Extracting pattern in a string in pyspark using regex

I have a string named rasm_4_Becv0_0_1234_rasm_3exm I want to extract the digits after Becv that is 0_0_1234 in pysaprk.

Can anyone please suggest what will be the regular expression for this pattern? The digits are changing.

Solution

This code should be able to extract the pattern that you are looking for.

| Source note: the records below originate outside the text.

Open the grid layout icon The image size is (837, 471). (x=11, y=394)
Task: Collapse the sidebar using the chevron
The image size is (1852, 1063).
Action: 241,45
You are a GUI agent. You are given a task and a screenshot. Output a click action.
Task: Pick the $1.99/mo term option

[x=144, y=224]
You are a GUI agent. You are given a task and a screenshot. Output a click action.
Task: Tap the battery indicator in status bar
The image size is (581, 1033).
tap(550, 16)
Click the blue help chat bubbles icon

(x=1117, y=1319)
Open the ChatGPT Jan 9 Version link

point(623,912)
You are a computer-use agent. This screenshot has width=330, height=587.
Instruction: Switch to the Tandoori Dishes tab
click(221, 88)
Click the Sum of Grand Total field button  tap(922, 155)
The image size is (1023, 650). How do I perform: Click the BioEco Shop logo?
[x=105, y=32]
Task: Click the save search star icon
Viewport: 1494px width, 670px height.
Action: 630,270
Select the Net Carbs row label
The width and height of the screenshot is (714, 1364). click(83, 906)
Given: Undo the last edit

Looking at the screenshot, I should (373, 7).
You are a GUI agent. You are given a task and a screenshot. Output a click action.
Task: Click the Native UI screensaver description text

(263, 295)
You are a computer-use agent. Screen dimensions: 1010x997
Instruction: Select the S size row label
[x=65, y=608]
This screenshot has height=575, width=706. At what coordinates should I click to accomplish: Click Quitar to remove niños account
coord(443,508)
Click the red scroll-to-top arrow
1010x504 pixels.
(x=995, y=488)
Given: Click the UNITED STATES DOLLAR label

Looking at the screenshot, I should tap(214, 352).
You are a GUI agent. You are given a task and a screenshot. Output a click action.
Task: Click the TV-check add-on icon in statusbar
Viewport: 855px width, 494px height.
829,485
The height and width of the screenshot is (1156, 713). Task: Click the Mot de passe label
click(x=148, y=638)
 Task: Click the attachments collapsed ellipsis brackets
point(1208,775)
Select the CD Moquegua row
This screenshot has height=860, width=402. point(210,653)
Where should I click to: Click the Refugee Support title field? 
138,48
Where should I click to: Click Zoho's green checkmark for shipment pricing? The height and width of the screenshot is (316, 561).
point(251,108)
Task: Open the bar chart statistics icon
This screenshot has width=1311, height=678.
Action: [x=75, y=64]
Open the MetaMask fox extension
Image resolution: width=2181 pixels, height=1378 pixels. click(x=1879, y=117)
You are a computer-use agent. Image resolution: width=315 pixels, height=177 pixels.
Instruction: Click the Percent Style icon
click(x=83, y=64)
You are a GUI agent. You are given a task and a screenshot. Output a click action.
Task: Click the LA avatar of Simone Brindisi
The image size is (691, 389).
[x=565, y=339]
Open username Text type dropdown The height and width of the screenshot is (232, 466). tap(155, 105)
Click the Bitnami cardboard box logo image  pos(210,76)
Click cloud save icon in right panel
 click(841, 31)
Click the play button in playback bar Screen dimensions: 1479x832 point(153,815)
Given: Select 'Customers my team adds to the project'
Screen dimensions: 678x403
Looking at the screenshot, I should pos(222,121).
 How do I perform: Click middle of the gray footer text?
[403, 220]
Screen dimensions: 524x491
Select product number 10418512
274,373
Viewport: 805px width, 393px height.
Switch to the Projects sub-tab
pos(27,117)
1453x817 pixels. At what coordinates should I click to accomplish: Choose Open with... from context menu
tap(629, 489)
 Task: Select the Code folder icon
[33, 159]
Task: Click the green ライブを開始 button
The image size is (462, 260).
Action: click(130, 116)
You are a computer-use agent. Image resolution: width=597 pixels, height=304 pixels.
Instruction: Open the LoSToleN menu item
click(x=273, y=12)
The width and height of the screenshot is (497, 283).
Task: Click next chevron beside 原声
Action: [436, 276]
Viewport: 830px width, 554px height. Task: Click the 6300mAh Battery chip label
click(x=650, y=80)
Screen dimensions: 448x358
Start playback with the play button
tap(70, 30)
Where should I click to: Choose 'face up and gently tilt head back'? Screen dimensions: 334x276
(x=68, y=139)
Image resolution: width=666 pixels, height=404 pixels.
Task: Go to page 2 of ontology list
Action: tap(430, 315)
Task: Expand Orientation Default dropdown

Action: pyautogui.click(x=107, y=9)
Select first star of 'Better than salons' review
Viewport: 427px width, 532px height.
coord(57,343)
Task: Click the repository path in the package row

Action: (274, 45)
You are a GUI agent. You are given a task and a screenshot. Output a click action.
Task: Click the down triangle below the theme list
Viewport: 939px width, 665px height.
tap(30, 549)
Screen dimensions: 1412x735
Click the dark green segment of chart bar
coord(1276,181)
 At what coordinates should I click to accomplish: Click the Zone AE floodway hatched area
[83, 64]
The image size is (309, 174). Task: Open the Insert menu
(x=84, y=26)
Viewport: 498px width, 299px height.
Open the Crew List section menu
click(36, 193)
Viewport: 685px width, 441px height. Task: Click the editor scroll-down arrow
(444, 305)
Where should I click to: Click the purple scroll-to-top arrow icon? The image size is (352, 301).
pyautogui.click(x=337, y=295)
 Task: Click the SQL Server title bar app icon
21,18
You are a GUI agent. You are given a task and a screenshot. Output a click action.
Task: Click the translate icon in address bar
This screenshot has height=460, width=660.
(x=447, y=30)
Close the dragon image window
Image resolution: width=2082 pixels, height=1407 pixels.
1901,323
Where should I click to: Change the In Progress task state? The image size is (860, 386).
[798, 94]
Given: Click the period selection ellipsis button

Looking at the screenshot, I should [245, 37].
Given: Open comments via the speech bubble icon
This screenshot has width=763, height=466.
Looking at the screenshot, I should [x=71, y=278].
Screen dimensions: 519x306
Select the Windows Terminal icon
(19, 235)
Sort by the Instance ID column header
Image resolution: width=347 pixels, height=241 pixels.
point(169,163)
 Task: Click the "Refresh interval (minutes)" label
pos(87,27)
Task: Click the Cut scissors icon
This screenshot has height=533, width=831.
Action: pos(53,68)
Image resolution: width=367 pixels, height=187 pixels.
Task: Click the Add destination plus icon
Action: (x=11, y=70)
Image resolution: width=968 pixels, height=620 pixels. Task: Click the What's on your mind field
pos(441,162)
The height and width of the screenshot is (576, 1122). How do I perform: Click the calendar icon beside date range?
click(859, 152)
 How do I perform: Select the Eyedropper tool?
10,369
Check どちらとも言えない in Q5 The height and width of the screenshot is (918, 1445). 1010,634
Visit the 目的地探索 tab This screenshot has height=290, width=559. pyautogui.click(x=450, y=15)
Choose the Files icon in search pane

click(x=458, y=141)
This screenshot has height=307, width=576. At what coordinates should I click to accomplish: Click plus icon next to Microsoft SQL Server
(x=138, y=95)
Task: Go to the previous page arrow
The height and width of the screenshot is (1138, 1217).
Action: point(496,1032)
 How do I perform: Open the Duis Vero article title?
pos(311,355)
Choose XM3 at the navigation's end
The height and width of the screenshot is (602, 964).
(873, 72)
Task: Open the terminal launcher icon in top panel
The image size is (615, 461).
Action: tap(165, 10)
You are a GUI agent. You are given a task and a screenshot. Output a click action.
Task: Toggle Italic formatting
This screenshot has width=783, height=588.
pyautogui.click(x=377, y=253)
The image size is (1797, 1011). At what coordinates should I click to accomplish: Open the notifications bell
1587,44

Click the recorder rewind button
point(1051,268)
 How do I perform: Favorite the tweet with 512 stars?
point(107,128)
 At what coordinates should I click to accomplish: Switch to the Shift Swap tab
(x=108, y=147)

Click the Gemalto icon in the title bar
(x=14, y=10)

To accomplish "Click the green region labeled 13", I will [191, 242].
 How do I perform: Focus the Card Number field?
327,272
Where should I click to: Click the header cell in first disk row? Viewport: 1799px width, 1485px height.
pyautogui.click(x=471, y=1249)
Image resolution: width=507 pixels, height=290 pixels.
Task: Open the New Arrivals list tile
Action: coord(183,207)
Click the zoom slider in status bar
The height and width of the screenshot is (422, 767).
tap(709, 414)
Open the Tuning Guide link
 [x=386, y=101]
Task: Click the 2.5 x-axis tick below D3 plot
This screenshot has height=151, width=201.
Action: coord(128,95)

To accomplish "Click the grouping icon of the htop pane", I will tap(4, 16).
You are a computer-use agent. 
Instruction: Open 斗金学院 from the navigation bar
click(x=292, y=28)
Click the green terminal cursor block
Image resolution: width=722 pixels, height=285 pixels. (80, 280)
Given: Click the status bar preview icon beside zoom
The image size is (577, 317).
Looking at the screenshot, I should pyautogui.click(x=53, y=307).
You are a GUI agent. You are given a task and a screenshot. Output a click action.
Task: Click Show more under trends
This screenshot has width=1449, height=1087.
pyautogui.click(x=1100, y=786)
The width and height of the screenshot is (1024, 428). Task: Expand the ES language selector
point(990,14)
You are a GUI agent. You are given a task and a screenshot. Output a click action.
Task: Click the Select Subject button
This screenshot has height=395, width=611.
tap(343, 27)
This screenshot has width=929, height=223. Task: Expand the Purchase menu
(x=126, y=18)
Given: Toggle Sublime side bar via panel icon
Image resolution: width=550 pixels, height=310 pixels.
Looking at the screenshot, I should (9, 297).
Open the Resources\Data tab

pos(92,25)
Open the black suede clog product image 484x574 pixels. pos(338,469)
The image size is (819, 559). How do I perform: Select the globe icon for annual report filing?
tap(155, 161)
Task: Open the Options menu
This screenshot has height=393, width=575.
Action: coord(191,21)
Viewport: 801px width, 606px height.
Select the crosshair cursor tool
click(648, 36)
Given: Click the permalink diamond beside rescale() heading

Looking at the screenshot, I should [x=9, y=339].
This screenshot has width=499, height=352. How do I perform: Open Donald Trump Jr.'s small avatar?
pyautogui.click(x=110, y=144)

I added some dummy data in the form of:


strings
-------------------------------
rasm_4_Becv0_0_1230_rasm_3exm
rasm_4_Becv0_0_1231_rasm_3exm
rasm_4_Becv0_0_1232_rasm_3exm
rasm_4_Becv0_0_1233_rasm_3exm
rasm_4_Becv0_0_123{i}_rasm_3exm

from pyspark.sql import Row
from pyspark.sql.types import StructType, StringType, StructField
from pyspark.sql import functions as f

# build the DataFrame
data = []
for i in range(5):
    data.append(f"rasm_4_Becv0_0_123{i}_rasm_3exm")
df = spark.createDataFrame(data=[Row(x) for x in data], schema=StructType([StructField("strings", StringType(), True)]))

# extract the pattern
regex = r"(\d_\d_\d{4})"
group_idx = 1
df_new = df.withColumn("extracted_string", f.regexp_extract(f.col("strings"), regex, group_idx))

This pattern works as well as the dollar sign works as a group extractor. So $1 means group1 and $2 means group2 and so on.

# extract the pattern
regex = r".*(\d_\d_\d{4}).*"
replacement = "$1"
df_new = df.withColumn("extracted_string", f.regexp_replace(f.col("strings"), regex, repl))